╭─ Records supplied

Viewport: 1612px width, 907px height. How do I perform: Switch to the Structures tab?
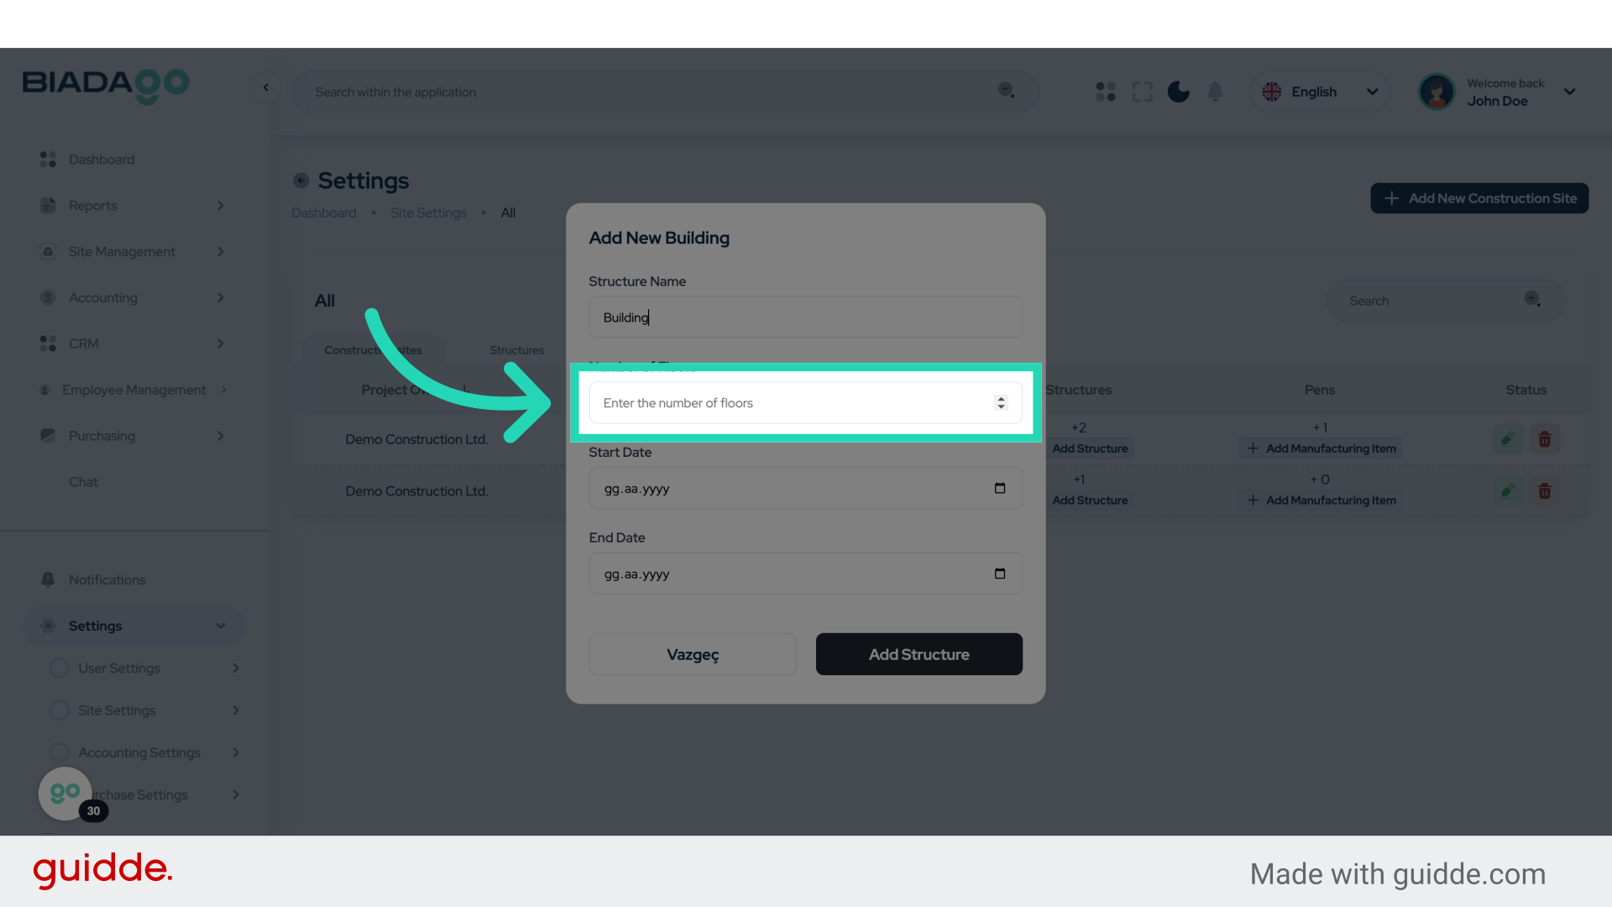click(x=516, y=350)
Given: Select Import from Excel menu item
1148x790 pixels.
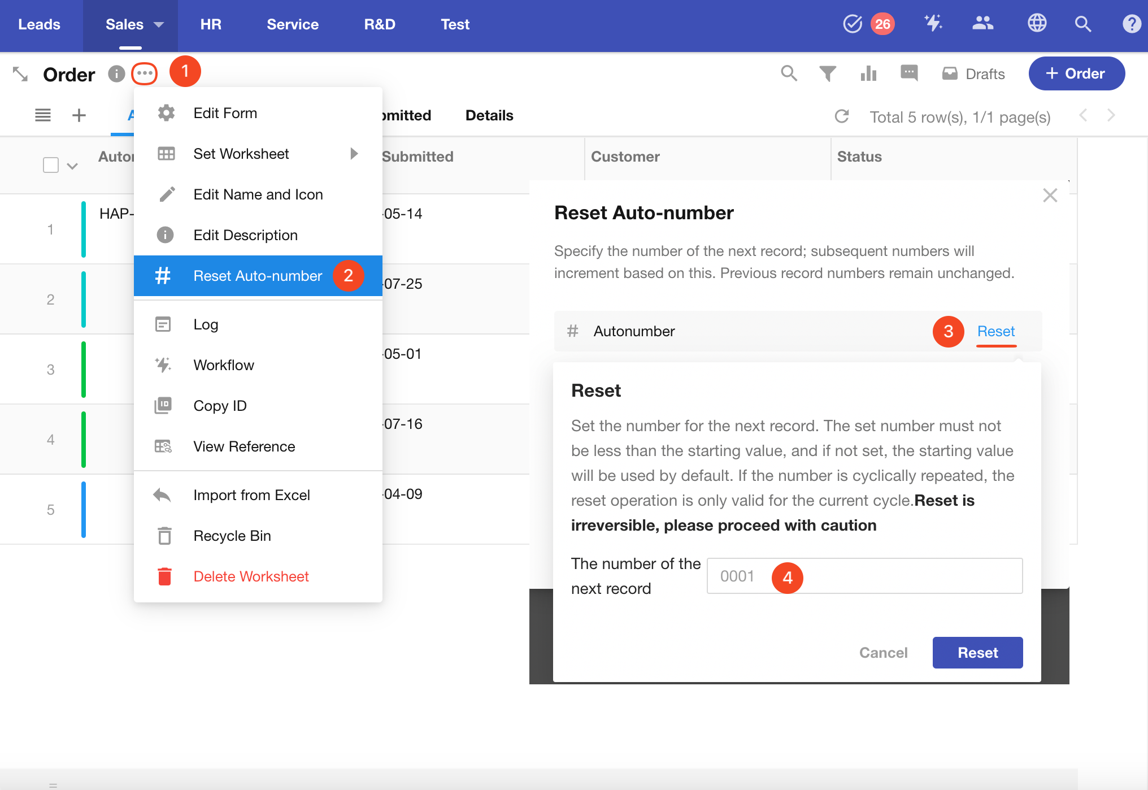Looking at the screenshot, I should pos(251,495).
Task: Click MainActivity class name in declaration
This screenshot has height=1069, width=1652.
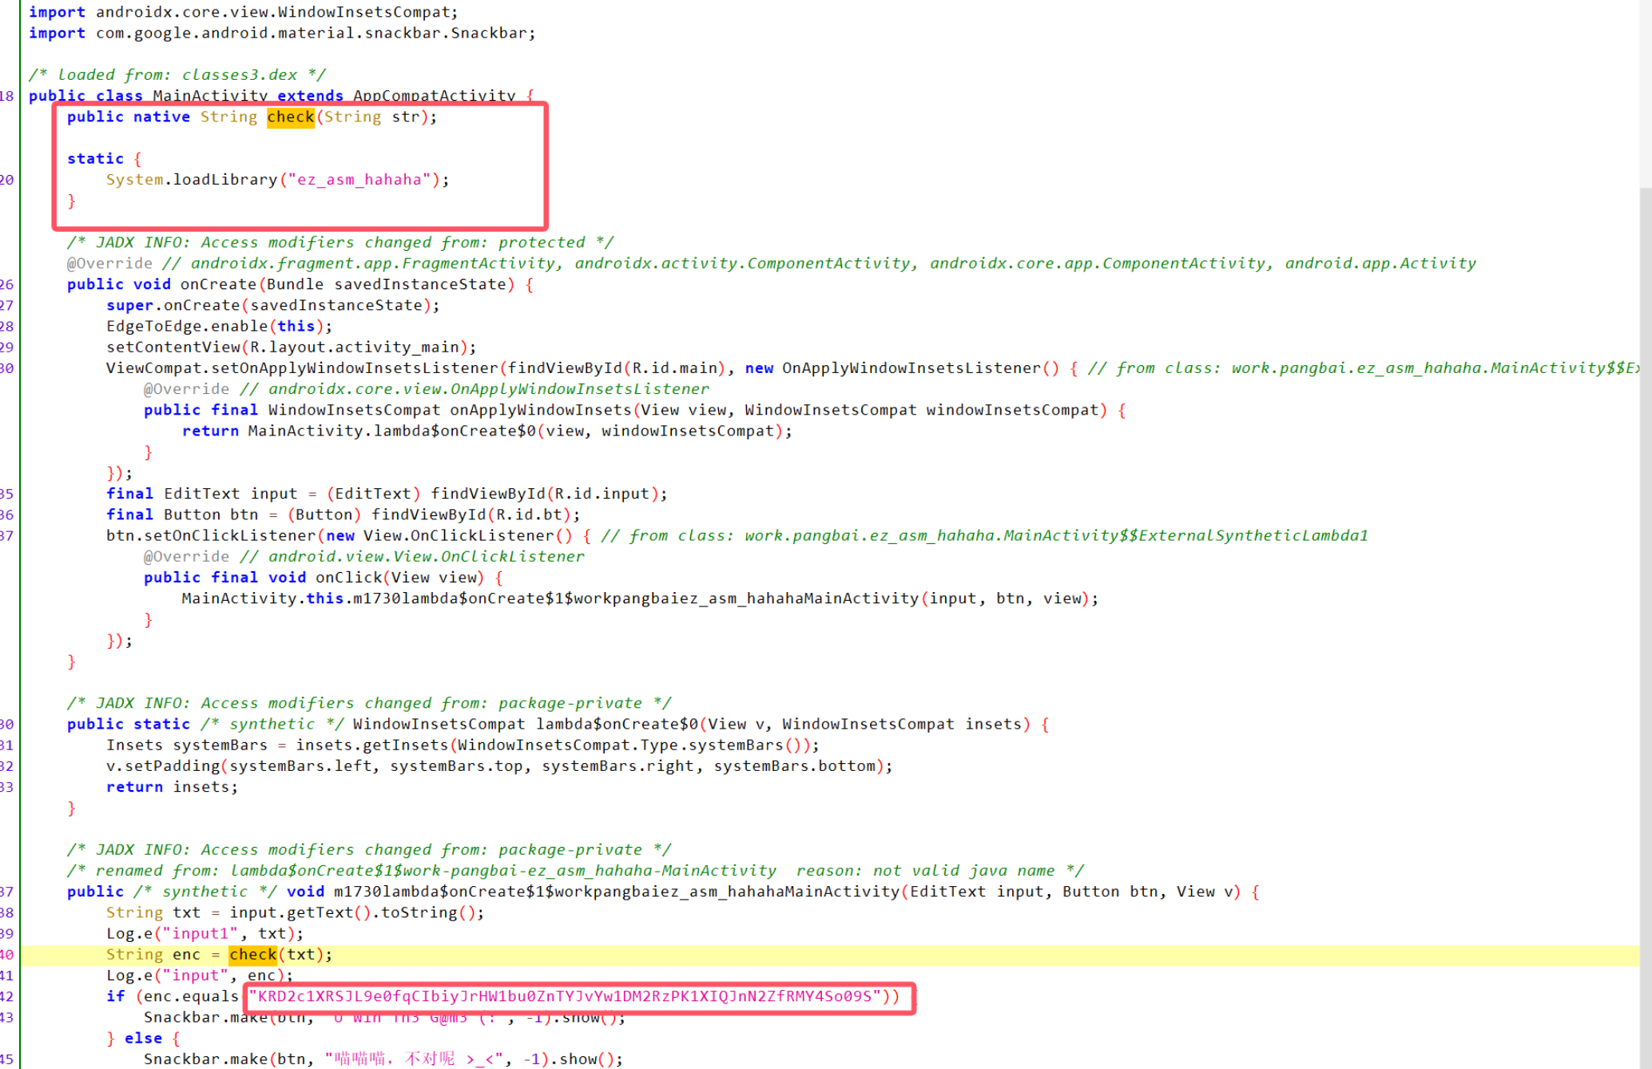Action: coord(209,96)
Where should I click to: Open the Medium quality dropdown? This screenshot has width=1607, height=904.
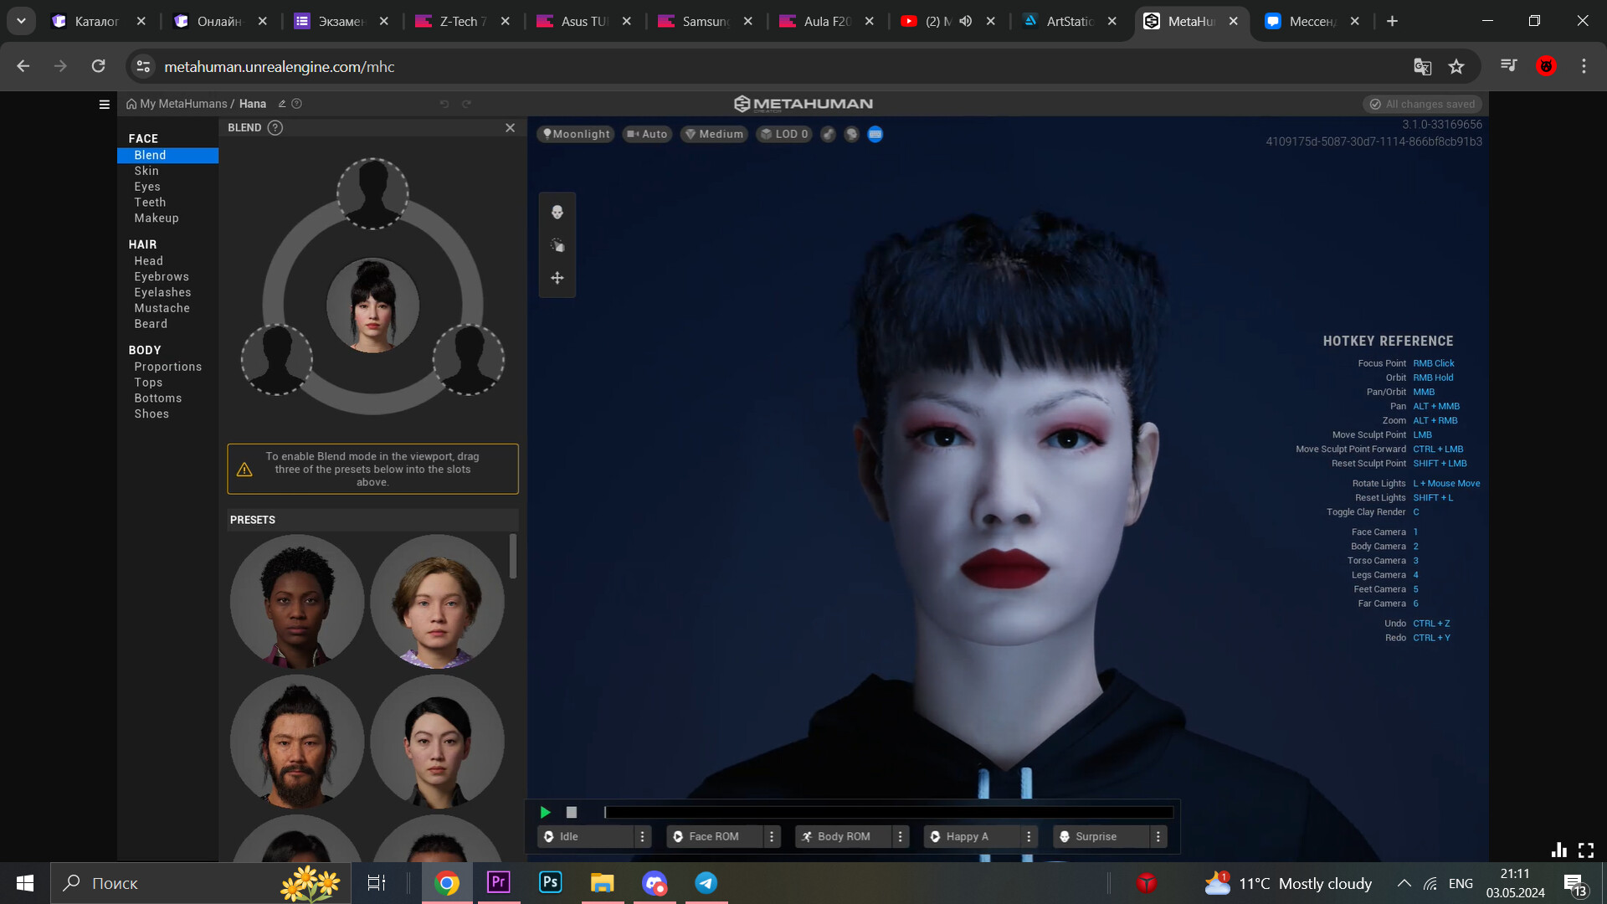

╰─

## Aim of the task
From the entries above, write out every line without a single change, skipping the images.

## Answer for the task
Viewport: 1612px width, 907px height. How do I perform: Switch to the Structures tab?
click(x=516, y=350)
Given: Select Import from Excel menu item
1148x790 pixels.
Looking at the screenshot, I should pos(251,495).
Task: Click MainActivity class name in declaration
This screenshot has height=1069, width=1652.
Action: coord(209,96)
Where should I click to: Open the Medium quality dropdown? This screenshot has width=1607, height=904.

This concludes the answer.